◆ INSTRUCTIONS TO FOLLOW
Write out the stretch of lines below that begins at the line with "TCL Spare Parts (36, 2083)" and ends at the line with "[Opens a widget", including both, exactly as given and nothing more.

Stored items:
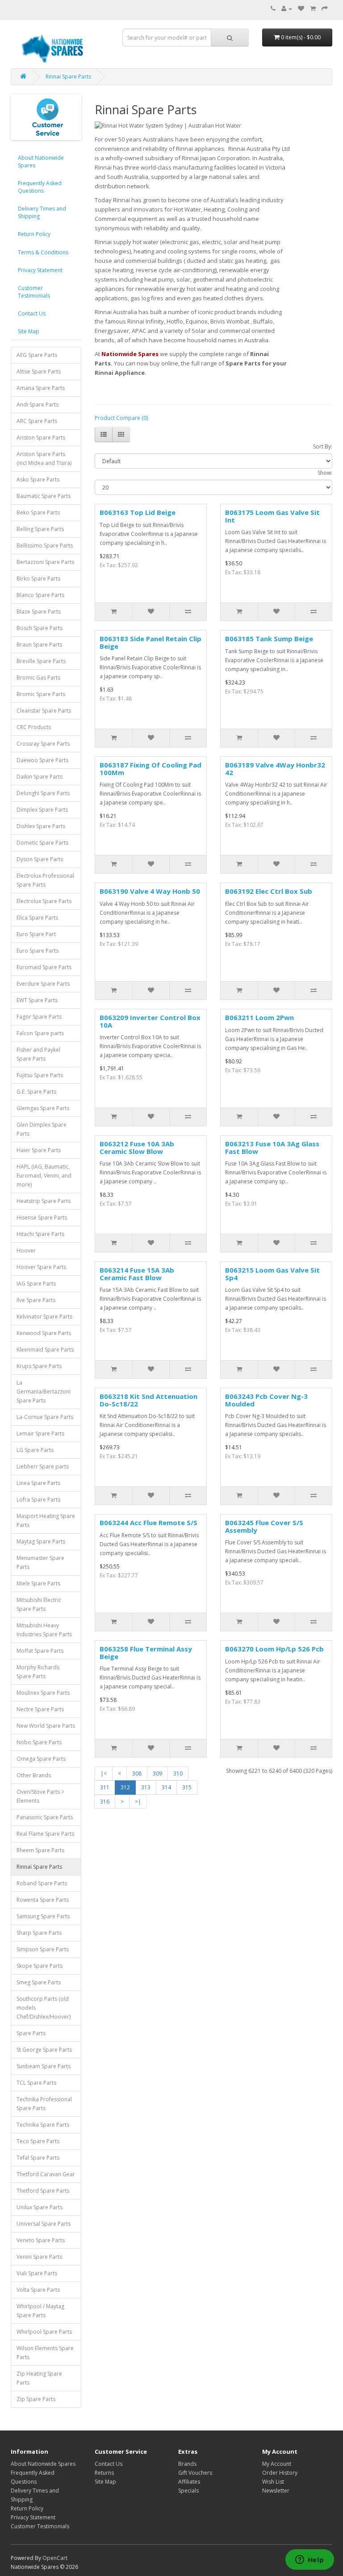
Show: (325, 473)
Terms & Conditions (43, 252)
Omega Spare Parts (41, 1759)
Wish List (273, 2481)
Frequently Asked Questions (40, 187)
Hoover (26, 1250)
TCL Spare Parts (36, 2083)
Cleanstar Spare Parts (44, 710)
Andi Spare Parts (38, 404)
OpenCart (54, 2558)
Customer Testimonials (34, 291)
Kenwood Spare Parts (44, 1333)
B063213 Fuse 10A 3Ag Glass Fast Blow (272, 1147)
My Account (276, 2464)
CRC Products (34, 727)
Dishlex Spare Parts (41, 826)
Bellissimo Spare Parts (45, 545)
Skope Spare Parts (40, 1966)
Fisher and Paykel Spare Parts (38, 1054)
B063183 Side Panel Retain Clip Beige (150, 642)
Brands (187, 2464)
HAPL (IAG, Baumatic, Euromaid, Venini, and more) (44, 1175)
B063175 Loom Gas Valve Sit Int (272, 516)
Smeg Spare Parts (39, 1982)
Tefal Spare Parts (38, 2157)
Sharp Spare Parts (39, 1933)
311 (104, 1787)
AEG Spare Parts (37, 355)
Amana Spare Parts (41, 388)
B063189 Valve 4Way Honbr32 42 (275, 768)
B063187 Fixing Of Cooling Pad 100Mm (150, 768)
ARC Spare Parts (37, 421)
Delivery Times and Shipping (42, 212)
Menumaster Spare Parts (40, 1562)
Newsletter (275, 2490)
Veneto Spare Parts (41, 2240)
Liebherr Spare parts (43, 1466)
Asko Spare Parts (38, 479)
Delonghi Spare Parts (43, 793)
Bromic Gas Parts (38, 677)
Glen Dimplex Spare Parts (42, 1129)
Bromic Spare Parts (41, 694)
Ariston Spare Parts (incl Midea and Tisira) (44, 458)
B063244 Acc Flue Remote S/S (148, 1522)
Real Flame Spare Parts (45, 1834)
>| (138, 1801)
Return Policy (34, 234)
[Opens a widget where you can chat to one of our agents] (309, 2560)
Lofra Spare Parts (38, 1499)
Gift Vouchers (195, 2472)
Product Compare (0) (121, 418)
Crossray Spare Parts (43, 743)
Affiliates (189, 2481)
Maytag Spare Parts (41, 1541)
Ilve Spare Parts (36, 1300)
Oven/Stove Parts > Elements (40, 1796)
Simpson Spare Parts (43, 1949)
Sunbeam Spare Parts (44, 2066)
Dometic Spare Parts (42, 842)
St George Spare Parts (44, 2049)
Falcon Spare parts (40, 1033)
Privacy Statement (40, 270)
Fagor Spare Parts (39, 1016)
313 (146, 1787)
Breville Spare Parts (41, 661)
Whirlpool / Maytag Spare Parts (40, 2310)
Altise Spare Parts (39, 371)
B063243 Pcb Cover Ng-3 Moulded (266, 1400)
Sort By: (322, 446)
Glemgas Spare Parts (43, 1108)
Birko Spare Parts (38, 578)
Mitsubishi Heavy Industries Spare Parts (44, 1630)
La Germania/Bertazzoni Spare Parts (44, 1391)
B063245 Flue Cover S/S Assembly (264, 1526)
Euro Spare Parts (38, 950)
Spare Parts (31, 2033)
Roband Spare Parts (42, 1883)
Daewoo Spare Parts (42, 760)
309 (157, 1773)
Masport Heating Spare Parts (46, 1520)
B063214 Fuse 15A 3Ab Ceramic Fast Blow (137, 1273)
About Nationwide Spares (41, 161)
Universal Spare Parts (44, 2224)
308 (137, 1773)
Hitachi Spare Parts (40, 1234)
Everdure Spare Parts (43, 983)
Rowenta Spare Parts (43, 1900)
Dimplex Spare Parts (42, 809)
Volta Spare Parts (38, 2290)
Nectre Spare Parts (40, 1709)
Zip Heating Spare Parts (39, 2378)
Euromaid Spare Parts (44, 967)
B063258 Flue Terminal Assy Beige (146, 1652)
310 (178, 1773)
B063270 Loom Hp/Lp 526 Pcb (274, 1648)
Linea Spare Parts (38, 1483)
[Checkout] (325, 8)
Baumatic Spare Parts (44, 496)
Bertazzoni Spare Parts (45, 562)
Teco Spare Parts (38, 2141)
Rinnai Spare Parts (68, 76)
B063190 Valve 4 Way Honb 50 (150, 891)
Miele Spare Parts (38, 1583)
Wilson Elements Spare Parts (45, 2352)
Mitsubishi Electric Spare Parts (39, 1604)
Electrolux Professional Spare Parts (45, 880)
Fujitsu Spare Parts (40, 1075)
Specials (188, 2490)
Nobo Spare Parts (39, 1742)
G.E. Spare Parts (36, 1091)
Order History (279, 2472)
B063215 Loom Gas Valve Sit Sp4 (272, 1273)
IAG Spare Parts (36, 1283)
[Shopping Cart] (313, 8)
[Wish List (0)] (301, 8)
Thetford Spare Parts (43, 2190)
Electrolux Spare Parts (44, 901)
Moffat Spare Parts (40, 1651)
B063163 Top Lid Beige (138, 512)
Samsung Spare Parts (43, 1916)
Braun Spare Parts (39, 644)
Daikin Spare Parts (40, 776)
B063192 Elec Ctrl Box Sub (268, 891)
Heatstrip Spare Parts (44, 1201)
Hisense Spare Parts (42, 1217)
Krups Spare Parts (39, 1366)
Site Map (28, 331)
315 (187, 1787)
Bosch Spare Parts (40, 628)
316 (104, 1801)
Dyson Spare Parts (40, 859)
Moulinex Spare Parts (43, 1693)
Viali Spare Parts (37, 2273)
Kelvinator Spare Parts (44, 1316)
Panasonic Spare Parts (45, 1817)
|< (103, 1773)
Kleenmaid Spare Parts (45, 1349)
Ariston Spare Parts (41, 437)
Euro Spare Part (36, 934)
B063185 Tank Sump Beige (269, 638)
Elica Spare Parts (37, 917)
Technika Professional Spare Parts (44, 2103)
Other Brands (34, 1775)
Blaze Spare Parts (39, 611)
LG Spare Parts (35, 1450)
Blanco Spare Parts (40, 595)
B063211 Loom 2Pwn (259, 1017)
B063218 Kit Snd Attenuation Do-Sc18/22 (148, 1400)
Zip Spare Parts (36, 2399)
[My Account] (286, 8)
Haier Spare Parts (39, 1150)
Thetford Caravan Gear (46, 2174)
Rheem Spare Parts (40, 1850)
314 (166, 1787)
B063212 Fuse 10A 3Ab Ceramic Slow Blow (137, 1147)
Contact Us (32, 313)
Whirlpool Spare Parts (44, 2331)
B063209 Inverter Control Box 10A (150, 1021)
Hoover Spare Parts (41, 1267)
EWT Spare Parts (37, 1000)
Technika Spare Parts (43, 2124)
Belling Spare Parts (40, 529)
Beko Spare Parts (38, 512)
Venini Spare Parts (39, 2257)
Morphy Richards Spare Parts (38, 1671)
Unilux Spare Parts (40, 2207)
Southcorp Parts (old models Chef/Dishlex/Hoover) (44, 2007)
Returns (104, 2472)
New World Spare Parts (46, 1726)
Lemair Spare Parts (40, 1433)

◆ RESPONSE
TCL Spare Parts (36, 2083)
Cleanstar Spare Parts (44, 710)
Andi Spare Parts (38, 404)
OpenCart (54, 2558)
Customer Testimonials (34, 291)
Kenwood Spare Parts (44, 1333)
B063213 Fuse 10A 3Ag Glass Fast Blow (272, 1147)
My Account (276, 2464)
CRC Products (34, 727)
Dishlex Spare Parts (41, 826)
Bellissimo Spare Parts (45, 545)
Skope Spare Parts (40, 1966)
Fisher and Paykel Spare Parts (38, 1054)
B063183 Side Panel Retain Clip Beige (150, 642)
Brands (187, 2464)
HAPL (IAG, Baumatic, Euromaid, Venini, and more) (44, 1175)
B063175 Loom Gas Valve Sit Int (272, 516)
Smeg Spare Parts (39, 1982)
Tefal Spare Parts (38, 2157)
Sharp Spare Parts (39, 1933)
311 (104, 1787)
AEG Spare Parts (37, 355)
Amana Spare Parts (41, 388)
B063189 Valve 4Way Honbr32 42 (275, 768)
B063187 Fixing Of Cooling Pad 100Mm (150, 768)
ARC Spare Parts (37, 421)
Delivery Times and Shipping (42, 212)
Menumaster Spare Parts (40, 1562)
Newsletter (275, 2490)
Veneto Spare Parts (41, 2240)
Liebherr Spare parts (43, 1466)
Asko Spare Parts (38, 479)
Delonghi Spare Parts (43, 793)
Bromic Gas Parts (38, 677)
Glen Dimplex Spare Parts (42, 1129)
Bromic Spare Parts (41, 694)
Ariston Spare Parts (incl Midea and Tisira) (44, 458)
B063244 Acc Flue Remote S/S (148, 1522)
Real Flame Spare Parts (45, 1834)
>| (138, 1801)
Return Policy (34, 234)
[Opens a widget where you can chat to one of our agents] (309, 2560)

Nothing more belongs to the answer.